The aim of the present study was to elucidate the question of whether cardiomyocytes possess stimulatory adenylyl cyclase-coupled A2-adenosine receptors and whether these receptors modify contractility. In isolated electrically driven ventricular cardiomyocytes from guinea-pig hearts the effects of the A2-adenosine receptor agonist 2-[(p-2-carboxyethyl)-phenethylamino]-5'-N-ethylcarboxamide-adenos ine (CGS 21680C) alone and in the presence of isoprenaline on cAMP content and contractile response were investigated. In addition, we characterized these effects with selective A1- and A2-adenosine receptor antagonists [1,3-dipropyl-8-cyclopentylxanthine, DPCPX and 9-chloro-2-(2-furanyl)-5,6-dihydro-1,2,4-triazolo-(1,5-c)quinazolin++ +-5-imine, CGS 15943A, respectively]. To investigate the signal transduction pathway, the influence of pertussis toxin, known to inhibit signal transducing GTP-binding proteins (Gi/o-proteins), on these effects was studied. CGS 21680C alone and in the presence of isoprenaline increased cAMP content concentration-dependently (0.1 nmol/l-10 mumol/l) to maximally 154% of control and 137% of isoprenaline value, respectively. In the presence of the A1-adenosine receptor antagonist DPCPX (0.3 mumol/l) or after pertussis toxin-pretreatment (18 micrograms/kg i.v. 24-26 h) the cAMP increase was further elevated. The A2-adenosine receptor antagonist CGS 15943A (0.01 mumol/l) abolished these effects, indicating that these effects are mediated by A2-adenosine receptors. The elevation in cAMP content was not accompanied by an increase in contractile response.
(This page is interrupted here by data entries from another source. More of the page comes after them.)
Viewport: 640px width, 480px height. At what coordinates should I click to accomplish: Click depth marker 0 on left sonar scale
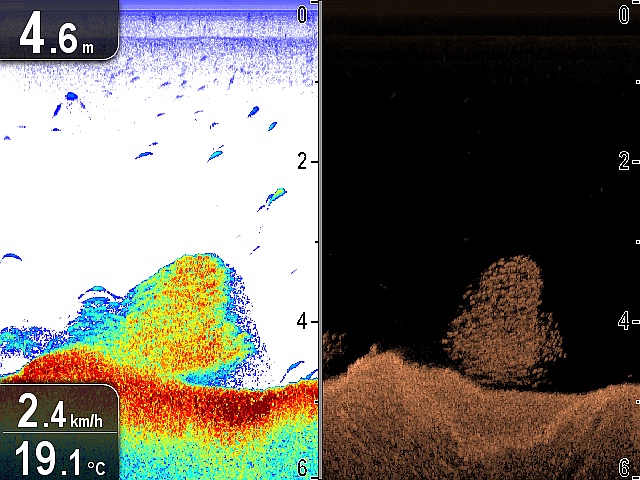(303, 14)
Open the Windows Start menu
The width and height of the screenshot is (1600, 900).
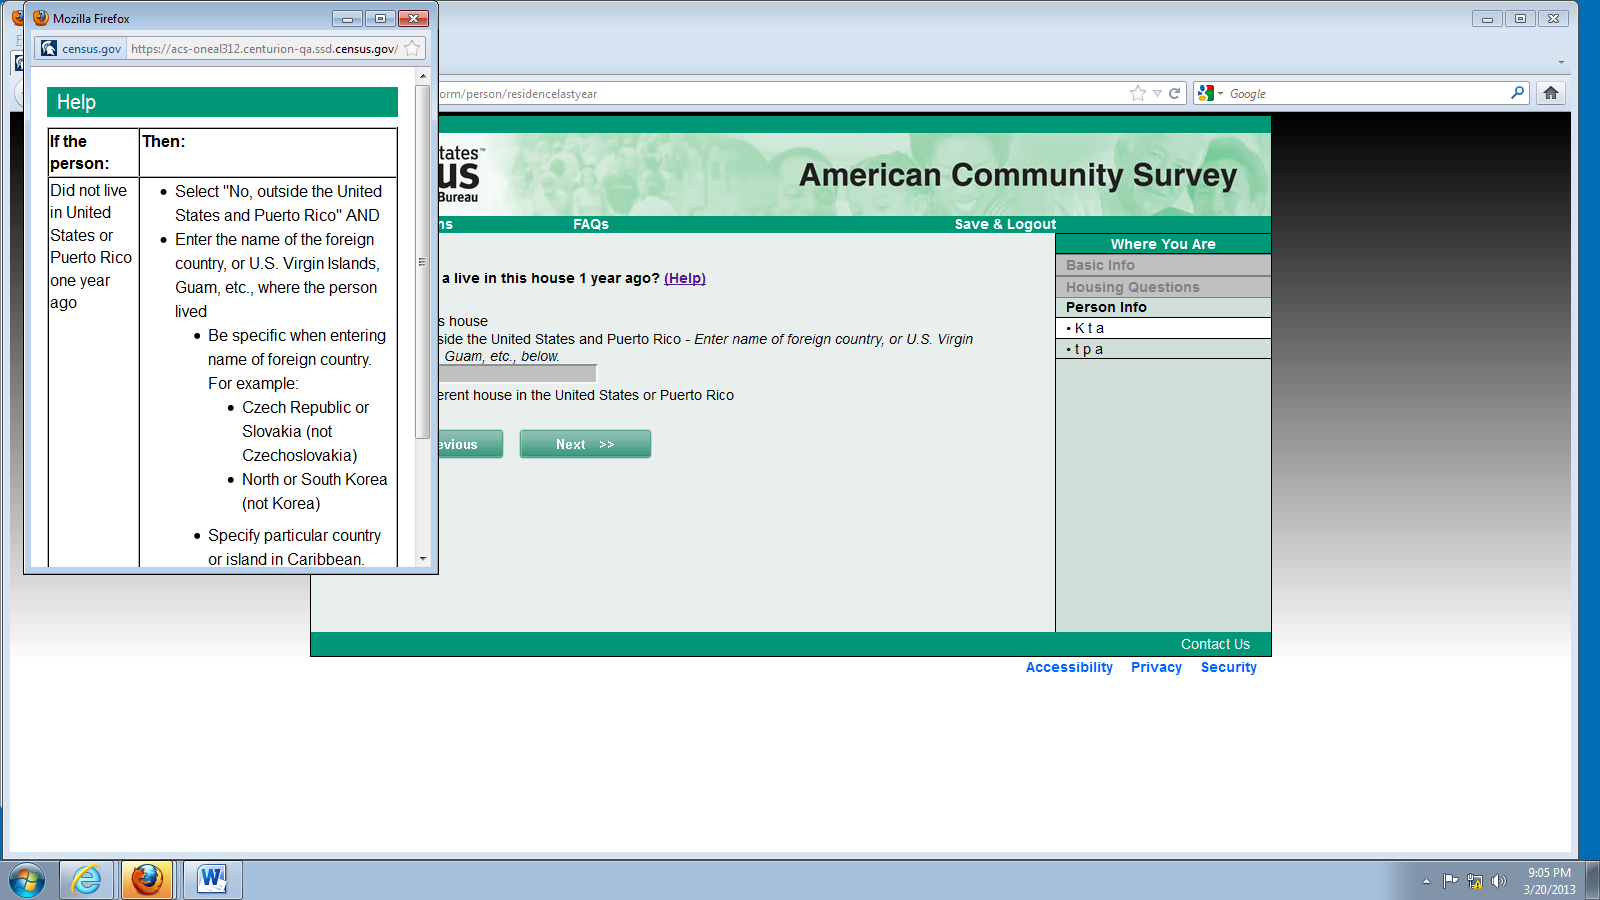27,880
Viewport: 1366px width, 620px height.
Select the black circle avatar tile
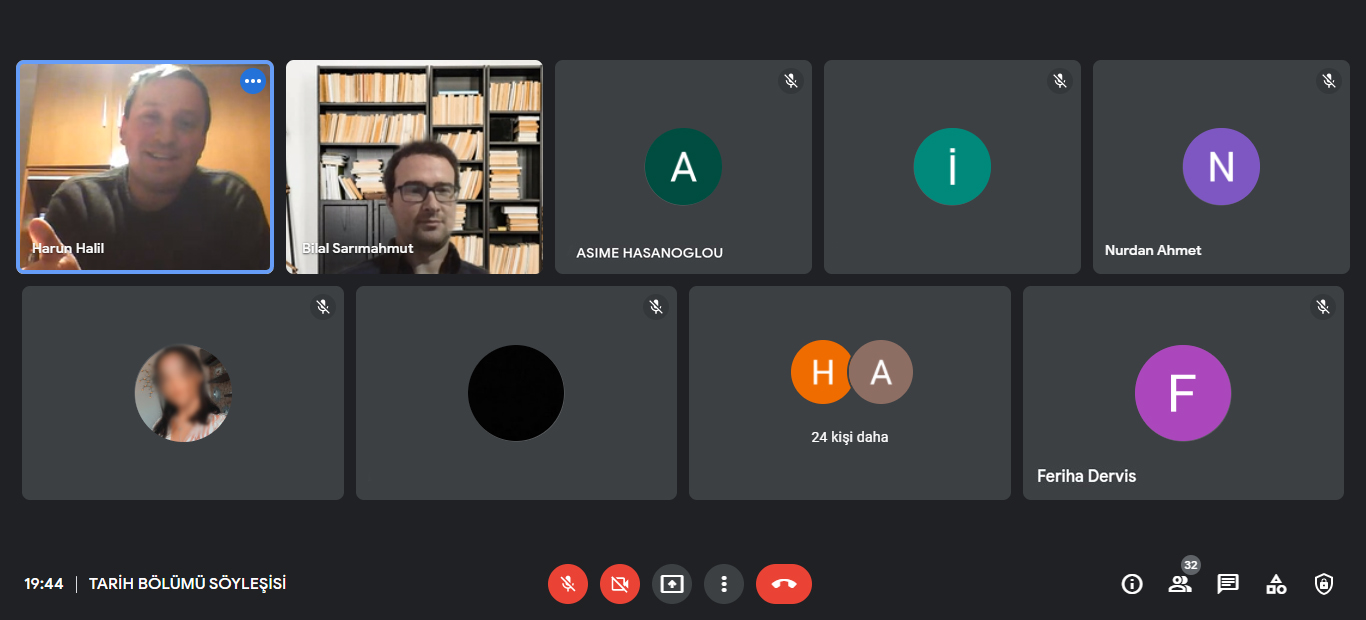516,393
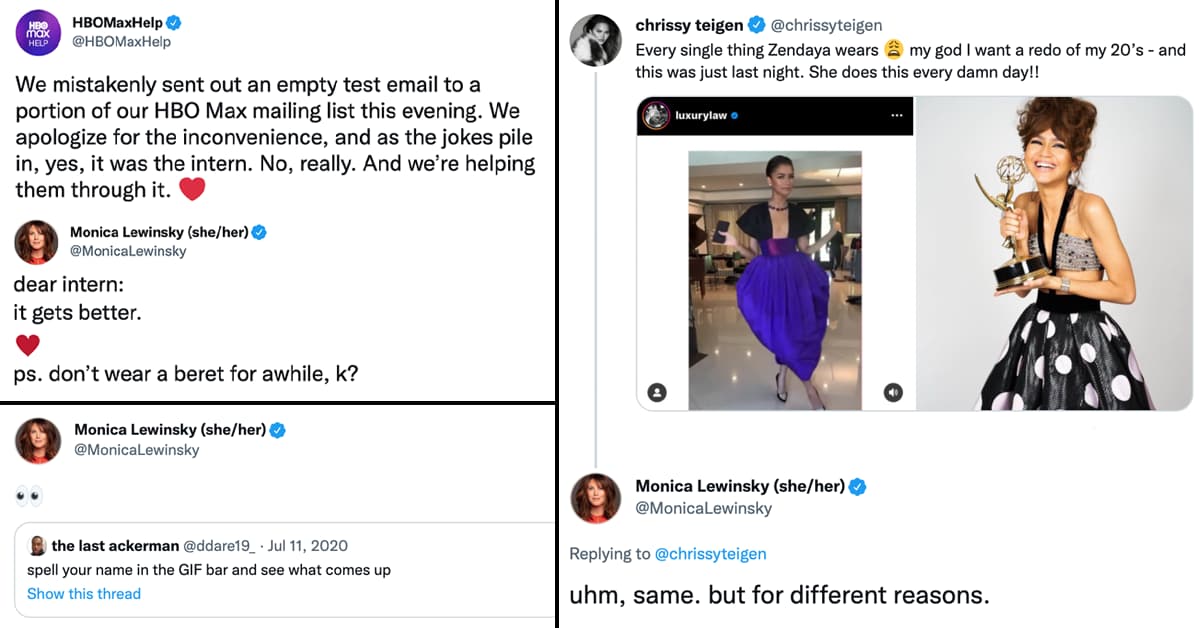Click the @HBOMaxHelp handle
The image size is (1199, 628).
point(121,42)
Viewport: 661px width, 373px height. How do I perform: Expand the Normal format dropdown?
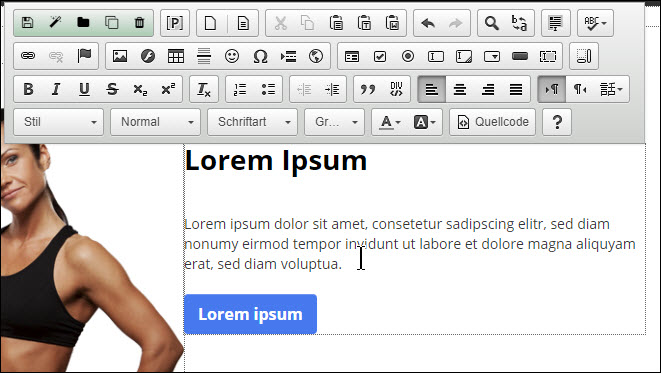[156, 122]
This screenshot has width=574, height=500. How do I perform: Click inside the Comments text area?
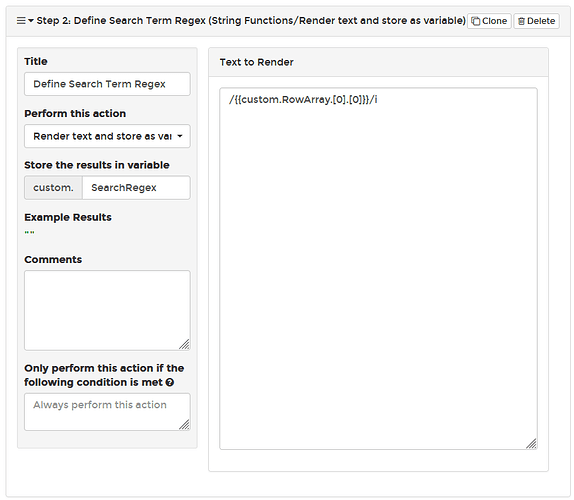pyautogui.click(x=107, y=310)
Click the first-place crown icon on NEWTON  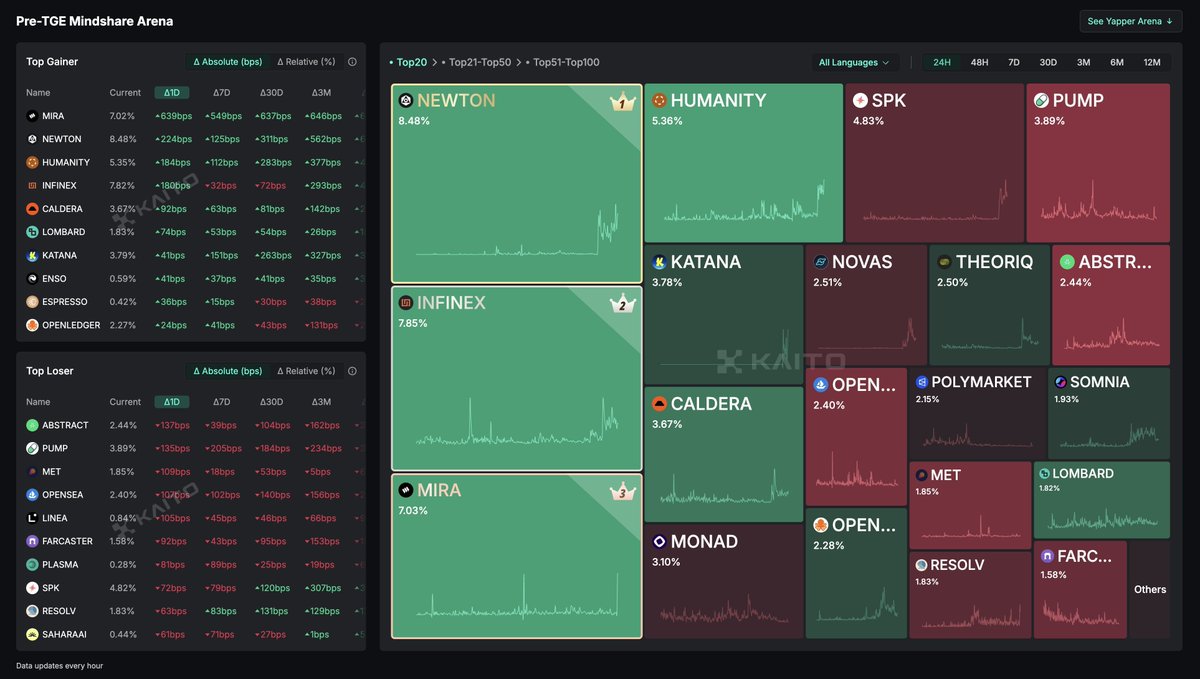click(x=623, y=102)
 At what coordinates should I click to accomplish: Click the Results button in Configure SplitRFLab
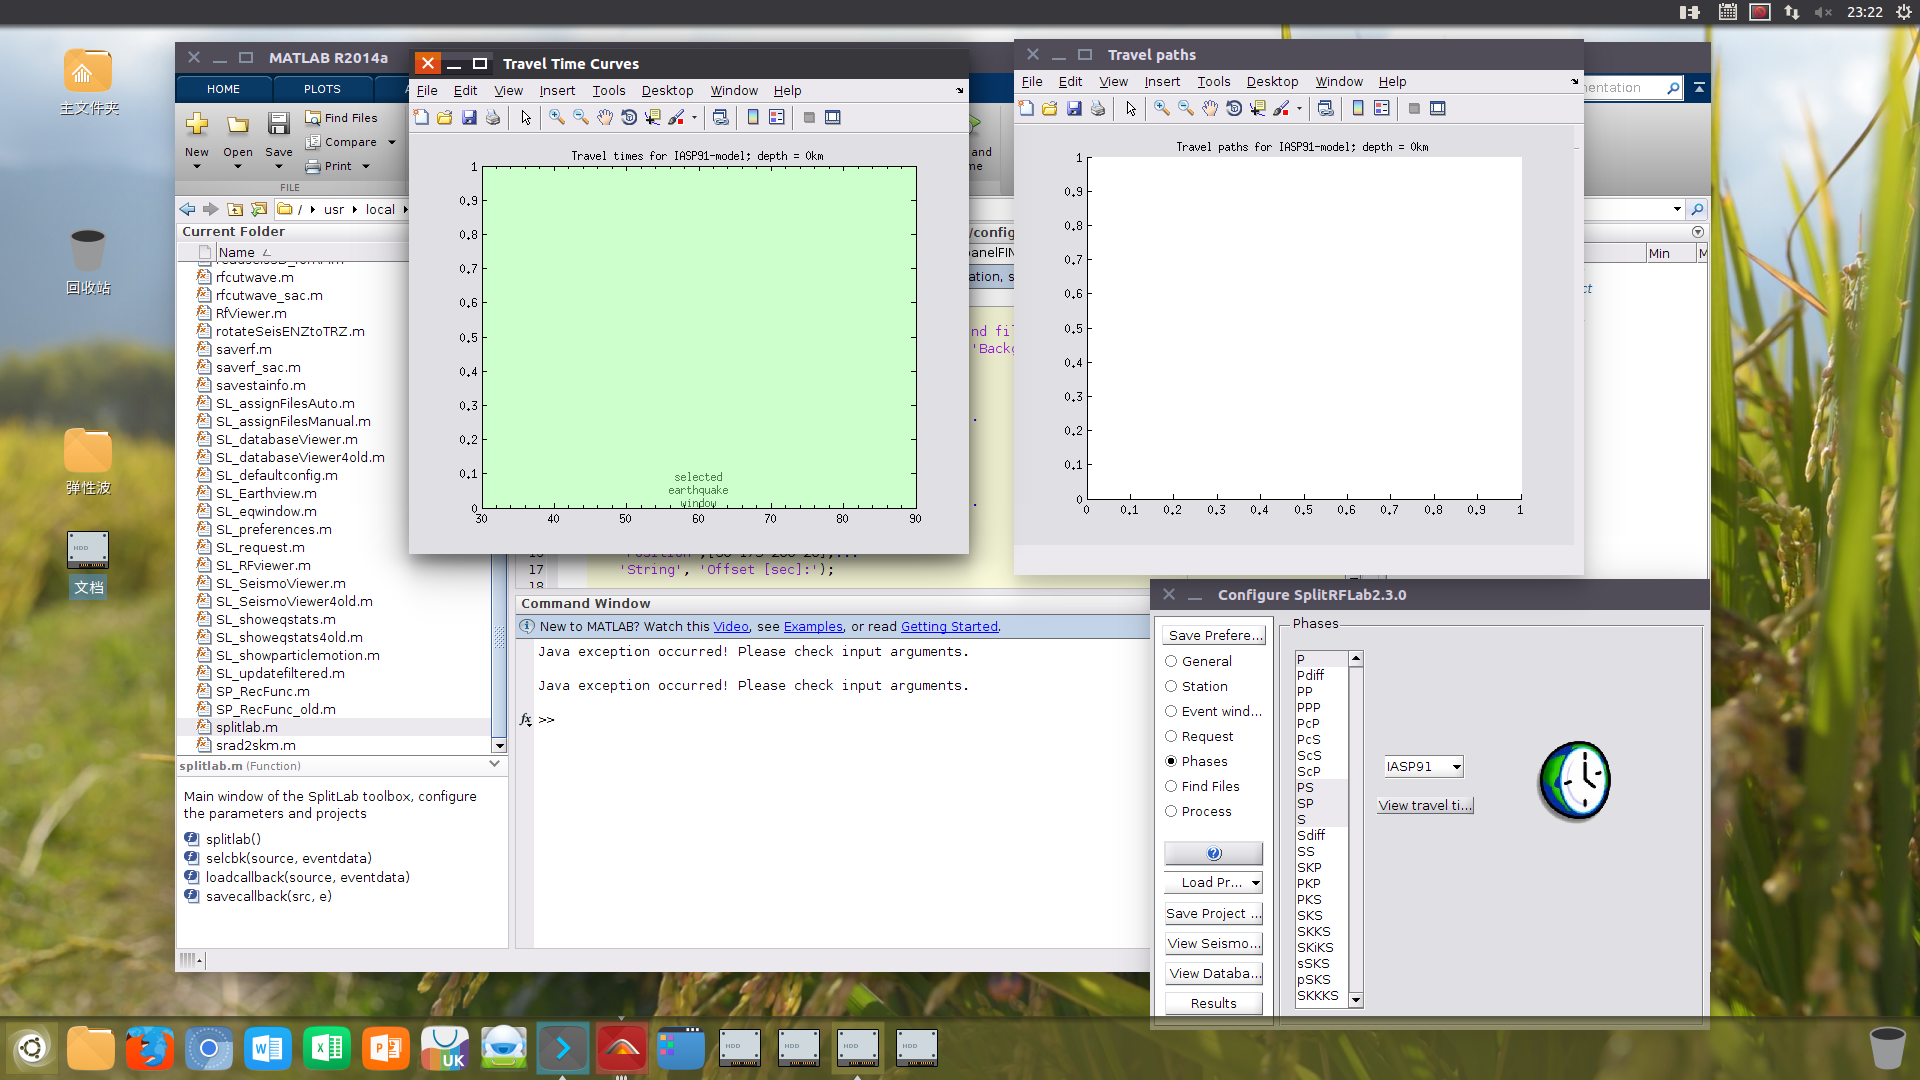click(1213, 1003)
However, in the presence of isoprenaline CGS 21680C reduced contractile response to 62% of the isoprenaline value. The A1-adenosine receptor antagonist DPCPX abolished the decrease in contractility, whereas the A2-adenosine receptor antagonist CGS 15943A did not effect contractility. Thus the reduction in contractility is mediated via cAMP-decreasing A1-adenosine receptors. The results provide evidence for the coexistence of cAMP-reducing A1- and cAMP-elevating A2-adenosine receptors on ventricular cardiomyocytes. Only stimulation of A1-adenosine receptors leads to a subsequent reduction in contractile response, whereas A2-adenosine receptors do not affect contractility.